Slightly tighter concentration for sub-Gaussian random vectors

March 06, 2024

$\newcommand{\bs}[1]{\boldsymbol{#1}} \newcommand{\Xvec}{\bs{X}} \newcommand{\muvec}{\bs{\mu}} \newcommand{\E}{\mathbb{E}} \newcommand{\la}{\langle} \newcommand{\ra}{\rangle} \newcommand{\thetavec}{\bs{\theta}} \newcommand{\sd}{\mathbb{S}^{d-1}} \renewcommand{\Re}{\mathbb{R}} \newcommand{\kl}{D_{\text{KL}}} \newcommand{\varthetavec}{\bs{\vartheta}} \newcommand{\phivec}{\bs{\phi}} \newcommand{\norm}[1]{\left\|#1\right\|}$

# Introduction

We say a random vector $$\Xvec\in\Re^d$$, $$d\geq 1$$, drawn from a distribution $$P$$ with mean $$\muvec$$ is $$\sigma$$-sub-Gaussian if

$$$\label{eq:subgaussian} \E_P \exp\{\lambda \la \phivec, \Xvec - \muvec\ra\} \leq \exp\left(\frac{\lambda^2\sigma^2}{2}\right)\quad\text{ for all }\quad\phivec\in\sd \text{ and }\lambda\in\Re, \tag{1}$$$

where $$\sd:=\{\bs{x}\in\Re^d: \norm{\bs{x}}=1\}$$ is the unit ball in $$\Re^d$$. The concentration of sub-Gaussian random vectors is a well-studied topic, especially in the scalar case. Here we make a brief observation that by appealing to a seemingly unrelated branch of statistical learning theory—PAC-Bayesian bounds—we can obtain tighter (and arguably cleaner) concentration inequalities on the behavior of sums of sub-Gaussian random vectors.

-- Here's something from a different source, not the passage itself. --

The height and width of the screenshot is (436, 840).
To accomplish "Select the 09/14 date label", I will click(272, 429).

PAC-Bayesian (a.k.a. simply “PAC-Bayes”) theory emerged in the late 1990s and was refined in the early 2000s. At a high-level, the theory provides a Bayesian perspective on the successful “probably approximately correct” (PAC) framework of Valiant for statistical learning. PAC bounds are concerned with the worst case difference between the empirical loss and the expected loss and depend on the complexity of the class of learners $$\Theta$$ (via the VC-dimension, Rademacher complexity, metric entropy, etc.). The PAC-Bayes approach, meanwhile, places a prior $$\nu$$ over $$\Theta$$ and bounds the expected difference between the empirical and expected loss according to any “posterior” distribution $$\rho$$.1 The complexity term is replaced by a KL-divergence term between the prior and posterior.

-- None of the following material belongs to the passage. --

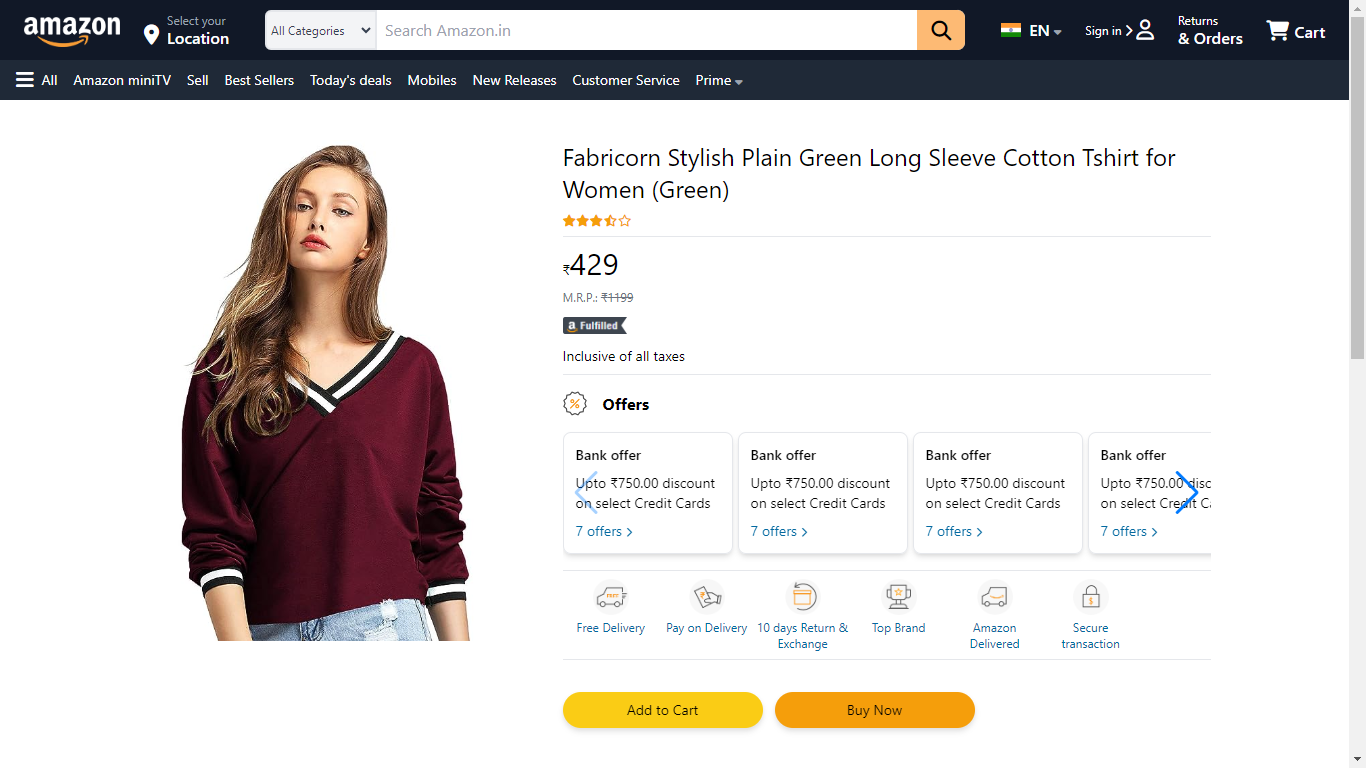Click the 10 days Return & Exchange icon

802,598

Of course, while PAC-Bayes theory was originally motivated by statistical learning, the mathematics involved can extend beyond this setting. Catoni and Giulini were the first to observe this fact, using PAC-Bayes bounds to estimate the mean of heavy-tailed random vectors. In a recent paper, we studied such bounds for general stochastic processes. A corollary of our main result is the following:

Proposition 1 Suppose $$\Xvec_1,\dots,\Xvec_n\sim P$$ and let $$f:\Re^d\times\Theta \to \Re$$ obey $$\E_P \exp \{f(\Xvec, \theta)\}\leq 1$$ for each $$\theta\in\Theta$$. Fix a prior $$\nu$$ over $$\Theta$$. Then, for all $$\delta\in(0,1)$$,
$$P\left(\forall \rho\in\mathcal{M}(\Theta): \sum_{i=1}^n \E_{\theta\sim\rho} f(\Xvec_i,\theta) \leq \kl(\rho|\nu) + \log(1/\delta)\right)\geq 1-\delta.$$

Here $$\kl(\cdot\|\cdot)$$ is the KL divergence. A concentration result for sub-Gaussian random vectors will follow after selecting an appropriate function $$f$$, parameter space $$\Theta$$, prior and family of posteriors and then applying Proposition 1.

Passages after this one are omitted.